Epstein was a client of JPMorgan from 2000 to 2013. The US Virgin Islands, where the financier had a home, is also suing JPMorgan.

In a separate decision, Rakoff denied JPMorgan’s request to stop the U.S. Virgin Islands from expanding its lawsuit by adding an obstruction charge and a claim that bank executives joked about Epstein’s interest in the girls.


Staley, 66, is a former JPMorgan private banking chief who later spent six years as chief executive of Barclays Plc before stepping down in November 2021.

In dismissing a separate trial for JPMorgan v. Staley’s lawsuit, Rakoff called Staley a “forefront target” of all three cases and noted how his Washington law firm Williams & Connolly calls itself one of the “major” law firms around the world.

“None of Staley’s grievances remotely justify either a separation or a change in the joint trial date,” Rakoff wrote.

The judge also said Epstein’s accusers “cannot have been blind” to their need to disclose sensitive information.

Brendan Sullivan, a lawyer for Staley, did not immediately respond to requests for comment.
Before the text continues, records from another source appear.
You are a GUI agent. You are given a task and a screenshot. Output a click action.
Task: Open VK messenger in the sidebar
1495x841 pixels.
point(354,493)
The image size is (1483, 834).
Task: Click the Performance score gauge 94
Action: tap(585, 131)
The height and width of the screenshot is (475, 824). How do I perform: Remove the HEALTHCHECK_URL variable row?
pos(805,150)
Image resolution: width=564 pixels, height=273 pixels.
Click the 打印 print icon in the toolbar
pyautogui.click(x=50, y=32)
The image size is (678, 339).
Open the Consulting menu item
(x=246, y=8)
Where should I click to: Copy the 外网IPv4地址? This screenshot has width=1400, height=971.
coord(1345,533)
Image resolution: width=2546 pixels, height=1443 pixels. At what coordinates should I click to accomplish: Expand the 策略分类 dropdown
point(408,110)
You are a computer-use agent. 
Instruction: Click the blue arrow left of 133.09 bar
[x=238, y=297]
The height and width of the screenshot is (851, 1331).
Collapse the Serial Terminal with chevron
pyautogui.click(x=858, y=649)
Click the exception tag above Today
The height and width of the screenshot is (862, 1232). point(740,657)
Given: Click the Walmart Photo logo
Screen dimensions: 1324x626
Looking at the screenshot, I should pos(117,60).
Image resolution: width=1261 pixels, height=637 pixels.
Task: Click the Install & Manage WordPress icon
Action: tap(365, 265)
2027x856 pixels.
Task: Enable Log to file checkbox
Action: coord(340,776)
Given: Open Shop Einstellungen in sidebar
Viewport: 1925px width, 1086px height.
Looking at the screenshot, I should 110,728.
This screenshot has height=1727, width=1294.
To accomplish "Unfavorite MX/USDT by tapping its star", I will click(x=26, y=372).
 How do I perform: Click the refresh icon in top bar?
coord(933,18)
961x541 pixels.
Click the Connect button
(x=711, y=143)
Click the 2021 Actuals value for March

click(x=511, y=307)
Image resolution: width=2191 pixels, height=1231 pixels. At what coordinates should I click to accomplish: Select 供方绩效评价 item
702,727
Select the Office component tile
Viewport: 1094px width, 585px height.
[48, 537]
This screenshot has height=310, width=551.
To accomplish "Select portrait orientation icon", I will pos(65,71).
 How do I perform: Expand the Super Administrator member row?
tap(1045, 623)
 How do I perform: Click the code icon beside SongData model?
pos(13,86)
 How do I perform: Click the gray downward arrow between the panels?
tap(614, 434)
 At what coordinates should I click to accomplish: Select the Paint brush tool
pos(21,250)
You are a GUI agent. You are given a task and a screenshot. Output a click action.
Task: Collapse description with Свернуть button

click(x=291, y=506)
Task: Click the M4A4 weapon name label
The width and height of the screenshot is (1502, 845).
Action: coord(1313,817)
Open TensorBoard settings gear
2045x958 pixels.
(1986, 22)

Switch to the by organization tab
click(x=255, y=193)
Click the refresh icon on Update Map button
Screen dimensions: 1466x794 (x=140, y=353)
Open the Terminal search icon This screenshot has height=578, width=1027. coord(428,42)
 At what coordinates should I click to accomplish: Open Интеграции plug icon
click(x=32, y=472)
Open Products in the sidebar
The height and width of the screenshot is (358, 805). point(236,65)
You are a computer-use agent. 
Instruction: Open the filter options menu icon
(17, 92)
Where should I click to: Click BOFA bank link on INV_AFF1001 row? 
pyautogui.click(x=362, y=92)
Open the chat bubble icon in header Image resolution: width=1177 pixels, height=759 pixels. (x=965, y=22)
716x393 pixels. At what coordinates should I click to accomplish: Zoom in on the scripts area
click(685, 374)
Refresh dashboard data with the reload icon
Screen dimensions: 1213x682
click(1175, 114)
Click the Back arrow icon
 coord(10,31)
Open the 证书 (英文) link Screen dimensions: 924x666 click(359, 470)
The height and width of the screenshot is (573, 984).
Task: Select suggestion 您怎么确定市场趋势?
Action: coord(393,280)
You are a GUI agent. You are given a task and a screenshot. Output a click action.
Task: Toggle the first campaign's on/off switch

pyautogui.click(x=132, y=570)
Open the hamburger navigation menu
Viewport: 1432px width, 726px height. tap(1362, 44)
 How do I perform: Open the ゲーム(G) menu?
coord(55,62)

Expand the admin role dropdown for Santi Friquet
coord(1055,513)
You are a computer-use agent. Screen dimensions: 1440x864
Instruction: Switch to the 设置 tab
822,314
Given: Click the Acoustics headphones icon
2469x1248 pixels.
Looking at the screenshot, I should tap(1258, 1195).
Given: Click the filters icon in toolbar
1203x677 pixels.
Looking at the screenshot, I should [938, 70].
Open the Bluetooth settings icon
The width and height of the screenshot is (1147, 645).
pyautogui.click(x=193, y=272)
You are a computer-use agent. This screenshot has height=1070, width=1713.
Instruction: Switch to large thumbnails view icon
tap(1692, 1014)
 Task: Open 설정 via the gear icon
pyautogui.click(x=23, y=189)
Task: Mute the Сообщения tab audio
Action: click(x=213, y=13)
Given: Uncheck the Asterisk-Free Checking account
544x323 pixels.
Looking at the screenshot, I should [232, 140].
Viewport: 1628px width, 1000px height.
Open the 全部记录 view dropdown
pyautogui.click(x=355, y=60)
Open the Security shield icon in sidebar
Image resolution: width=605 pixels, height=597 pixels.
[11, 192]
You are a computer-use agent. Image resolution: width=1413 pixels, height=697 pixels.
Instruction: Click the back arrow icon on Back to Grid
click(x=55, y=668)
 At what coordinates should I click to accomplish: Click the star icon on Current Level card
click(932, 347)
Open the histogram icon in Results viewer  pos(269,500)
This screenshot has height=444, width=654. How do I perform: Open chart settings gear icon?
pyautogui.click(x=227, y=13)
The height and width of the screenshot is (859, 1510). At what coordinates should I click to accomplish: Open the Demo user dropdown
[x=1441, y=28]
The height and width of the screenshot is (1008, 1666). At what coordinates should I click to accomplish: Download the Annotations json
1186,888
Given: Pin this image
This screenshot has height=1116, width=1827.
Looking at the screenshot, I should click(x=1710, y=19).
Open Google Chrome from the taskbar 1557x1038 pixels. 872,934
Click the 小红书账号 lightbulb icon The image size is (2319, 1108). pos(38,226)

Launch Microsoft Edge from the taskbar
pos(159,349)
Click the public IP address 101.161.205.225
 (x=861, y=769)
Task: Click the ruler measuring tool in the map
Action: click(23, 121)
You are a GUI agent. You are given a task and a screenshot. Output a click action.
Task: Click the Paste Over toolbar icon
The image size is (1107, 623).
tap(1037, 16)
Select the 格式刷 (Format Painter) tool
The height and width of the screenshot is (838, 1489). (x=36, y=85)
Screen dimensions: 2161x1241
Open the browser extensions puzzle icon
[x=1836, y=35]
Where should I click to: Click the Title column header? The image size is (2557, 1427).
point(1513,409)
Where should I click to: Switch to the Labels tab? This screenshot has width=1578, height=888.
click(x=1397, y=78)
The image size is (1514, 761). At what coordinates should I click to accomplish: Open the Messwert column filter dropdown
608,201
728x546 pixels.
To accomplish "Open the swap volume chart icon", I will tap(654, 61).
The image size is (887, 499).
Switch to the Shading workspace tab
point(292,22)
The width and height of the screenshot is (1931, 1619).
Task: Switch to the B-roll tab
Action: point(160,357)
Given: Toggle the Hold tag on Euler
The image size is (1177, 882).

Brad Edwards, a lawyer for the accusers, said in an email: “The decision is in accordance with the law. The survivors we represent are strong and will not stoop to bullying by the banks, so we will continue to demonstrate what is a strong case.”


JPMorgan declined to comment on Rakoff’s decisions.

In a court filing on Monday evening, the New York-based bank denied the substantive claims it faces and said it was unaware that force, threats of force, fraud or coercion would be used to promote Epstein’s abuses.

The US Virgin Islands are seeking unspecified damages, while Epstein’s accusers are seeking potentially billion-dollar damages.

JPMorgan sued Staley last month to have it cover its losses in both suits and waive eight years of compensation.

Staley expressed regret over her amicable relationship with Epstein and denied having knowledge of his alleged crimes.

He was also accused of exchanging sexually suggestive messages with Epstein about young women and of committing sexual assaults himself.

Epstein committed suicide at age 66 in August 2019 in a Manhattan prison while awaiting trial for sex trafficking.

The cases before the United States District Court, Southern District of New York are: Jane Doe 1 v. JPMorgan Chase & Co, no. 22-10019; US Virgin Islands Government v. JPMorgan Chase Bank NA, no. 22-10904; and JPMorgan Chase Bank NA v Staley, in nos. 22-10019 and 22-10904.